Only when a school, day care, or camp is able to meet every single one of these safeguards does the CDC believe they are ready to open.
The CDC recommendations are just that – they do not serve as requirements unless adopted by federal or state officials. However, these public-health safeguards have been requested by lawmakers, business owners, and educators alike to help guide their efforts. “It is important to check with state and local health officials and other partners to determine the most appropriate actions while adjusting to meet the unique needs and circumstances of the local community,” the CDC stated.
Although the CDC released a different three-phase document for each type of business and child-care program, they all follow similar benchmarks – namely that they must be “ready to protect children and employees at higher risk for severe illness” and that they must be able to screen them “upon arrival for symptoms and history of exposure.” If they can’t guarantee that those baseline standards will be met, they are advised not to open.

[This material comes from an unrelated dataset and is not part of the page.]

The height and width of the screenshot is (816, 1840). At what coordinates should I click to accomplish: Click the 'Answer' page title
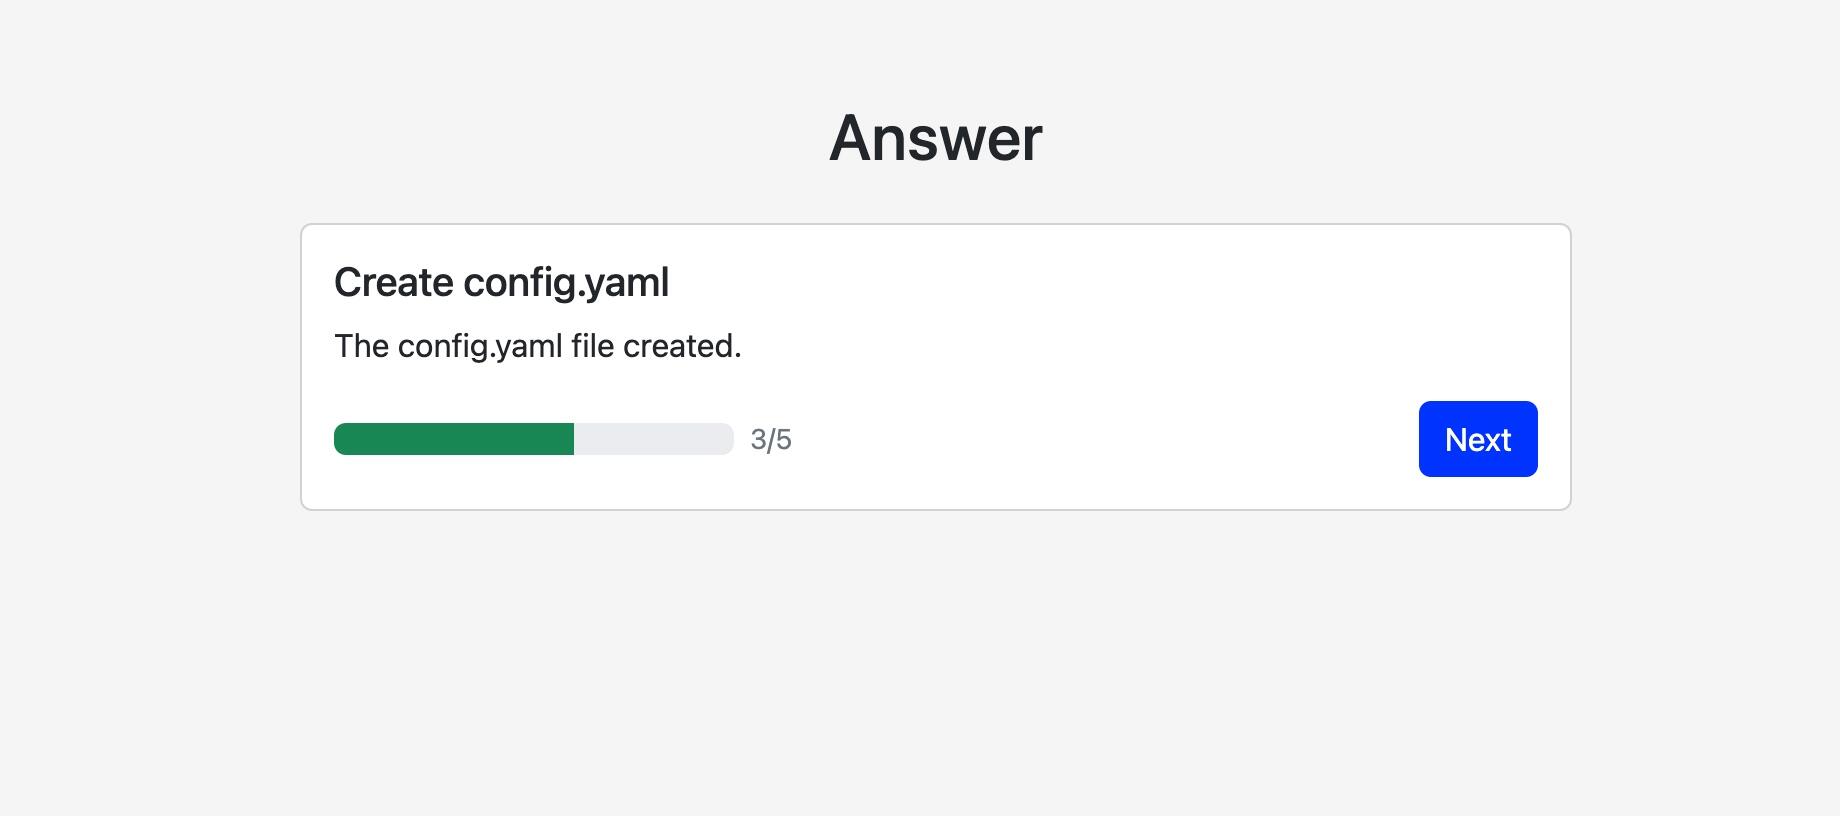click(x=935, y=138)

If they are equipped to do so, and if reopening is consistent with applicable state and local orders, they can move on to the next step of the CDC flowchart, which tackles whether recommended health and safety actions are in place. These include the promotion of “healthy hygiene practices such as hand washing and employees wearing a cloth face covering, as feasible,” and the intensification of cleaning, disinfection, and ventilation. They should also be able to effectively train all employees on these protocols beforehand and consistently encourage social-distancing efforts.

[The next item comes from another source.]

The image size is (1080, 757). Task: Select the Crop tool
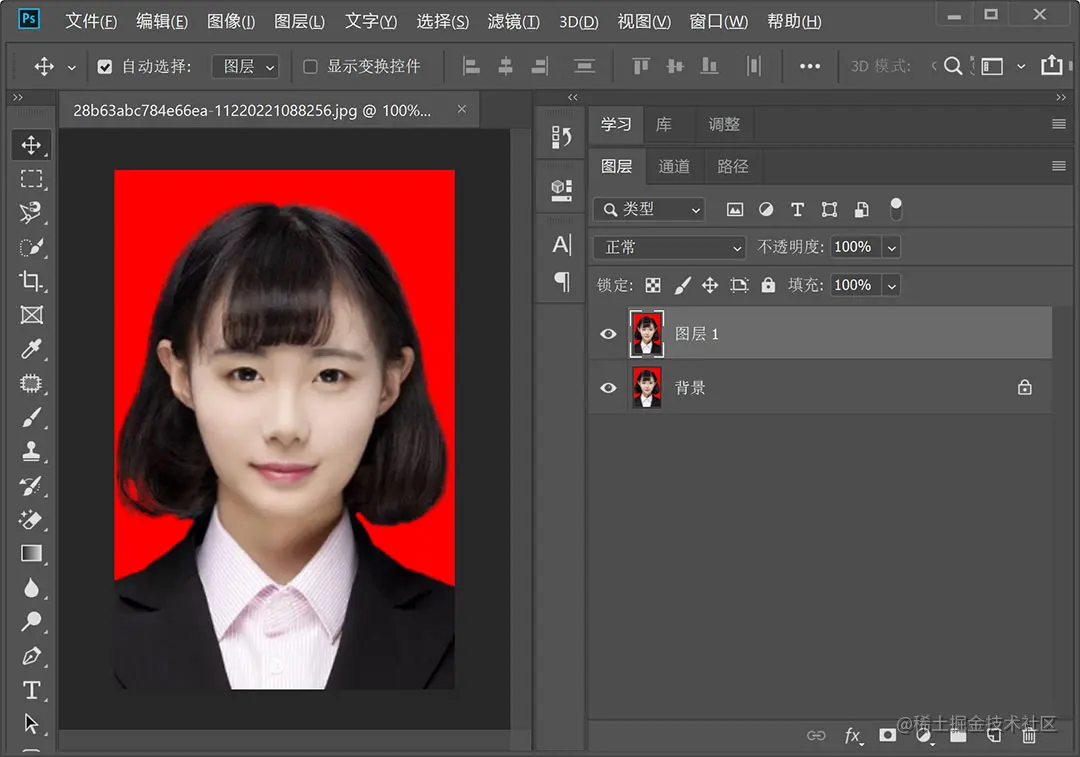click(x=31, y=281)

If the facilities are not able to do any of those guidelines, the CDC recommends they wait to reopen. If they can, they then must meet a final round of standards surrounding an infrastructure for “ongoing monitoring.” They must be able to develop and implement procedures to check for symptoms of potential past exposure on a daily basis, including encouraging anyone who is sick to stay home and to have plans for if employees or children get sick. And they must all “be ready to consult with the local health authorities if there are cases in the facility or an increase in cases in the local area.”
Only when a school, day care, or camp is able to meet every single one of these safeguards does the CDC believe they are ready to open. And if once open, any of these previously met benchmarks falters, the road map stipulates that they close and reassess.

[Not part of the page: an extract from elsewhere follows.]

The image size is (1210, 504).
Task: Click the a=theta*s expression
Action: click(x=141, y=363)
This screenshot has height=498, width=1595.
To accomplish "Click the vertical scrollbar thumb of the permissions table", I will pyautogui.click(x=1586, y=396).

Read on for a closer look at what these documents advise for schools, child-care facilities, and other youth programs, including camp.
CDC Guidelines For Schools
The CDC’s guidelines for schools serve as the default road map for other child-care organizations and businesses in that they have the least amount of specific action items. For example, in terms of social-distancing benchmarks, it merely states that they should be achieved through “increased spacing” and “small groups and limited mixing between groups.” It notes that administrators should monitor student and employee absences but institute “flexible leave policies and practices.” It’s also worth noting that this document only addresses schools that teach kindergarten through 12th grade and does not directly consider preschools or colleges and universities.
CDC Guidelines For Child-Care Centers
Day cares and child-care facilities are asked to follow the same protocols as those in place for schools but also, when it comes to social distancing, to “monitor distance between children not playing together and maintain distance between children during nap time.” It also recommends adjusting activities and procedures to limit sharing of items such as toys, supplies, and equipment. Day cares should have a pool of trained substitutes and also have a plan for a substitute caregiver if a provider or family member in the provider’s home gets sick. One benchmark not asked of schools? To “implement enhanced screening for children and employees who have recently been present in areas of high transmission, including temperature checks and symptom monitoring.”
CDC Guidelines For Summer Camps
Similar to day-care guidelines, children’s extracurricular programs and camps should adjust activities and procedures to limit sharing of items such as toys, supplies, equipment, and other personal belongings. For social-distancing efforts, the CDC advised increased spacing in the form of small groups and staggered scheduling, with different arrival and drop-off times. They are also tasked with implementing enhanced screening and temperature checks for children and employees who have recently been present in areas of high transmission.